Monday, December 8th 2014, 11:17 pm
An Oklahoma woman, considered one of the original corporate whistleblowers, died under mysterious circumstances.
Her story sparked a Hollywood movie in the 80s, but to this day, her children still wait for answers about what truly happened to their mother, Karen Silkwood.
“Every year goes by, the less likely we are to find out what happened,” said Karen Silkwood's son Michael Meadows.
On November 13th, 1974, along a stretch of highway about 30 miles north of Oklahoma City, just south of Crescent, Silkwood ran off the road, crashed, and died at the scene.
“I think there was foul play involved,” Meadows said.
He and his sisters, Dawn Lipsey and Kristi, were just kids when their mother died. Too young to understand then, Meadows now believes his mother's death was part of an elaborate cover-up.
“She was hard headed,” Meadows said. “When they pushed, her natural response was to push even harder.”
Silkwood made plutonium pellets for nuclear fuel rods at Kerr-McGee's Cimarron plant a few miles from the crash site.
Silkwood, starring Meryl Streep, detailed Karen's story from her plutonium exposure to investigating alleged wrongdoing at the plant.
“There's been too many people afterward come forward and say what she said was happening,” Meadows said.
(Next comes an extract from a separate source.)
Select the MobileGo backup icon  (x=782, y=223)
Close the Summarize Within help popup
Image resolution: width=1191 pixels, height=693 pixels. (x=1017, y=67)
Like allegations of manufacturing faulty fuel rods and risking the health of employees with lax safety procedures.
She claims to have gathered evidence to blow the whistle on the dangerous practices at the plant.
“I'm very proud of what she did, who she was, the fact that she stood up when it looked like nobody else was going to,” said Meadows.
“We had heard her voice on a recorder,” said Silkwood's daughter, Dawn Lipsey. “She knew what was going on and they knew she knew.”
There was a recording of Silkwood talking to a union official about the issues at the plant.
The family said she reportedly had a manila folder that contained documentation of her claims when she headed out to Oklahoma City to meet a New York Times reporter.
She never made it and the documents were never recovered at the scene.
“There's people that saw them, what happened to them after that, they don't know,” said Meadows.
Oklahoma police ruled her death a single car accident, but some believe the accident was more sinister - that someone ran her off the road.
“I think whoever covered it up, whether they're still alive or if they've passed on, I think the secret will die with the people that were involved,” Meadows said.
That unanswered secret has left her family without the closure they feel they deserve about a mother they never got to know.
Meadows said, “Not having any memories of my mother, talking about her and what she did, I can talk all day; talking about what I would like to say to her, it's hard.”
“She's a part of my life, that's for sure. I think you just miss what you missed,” said Lipsey.
Silkwood's father sued Kerr-McGee. The company eventually settled for $1.3 million; it closed the plant in 1975.
Oklahoma City-based Kerr-McGee does not exist as a company any more. It was bought-out by Texas-based Anadarko Petroleum for more than $16 billion in 2006.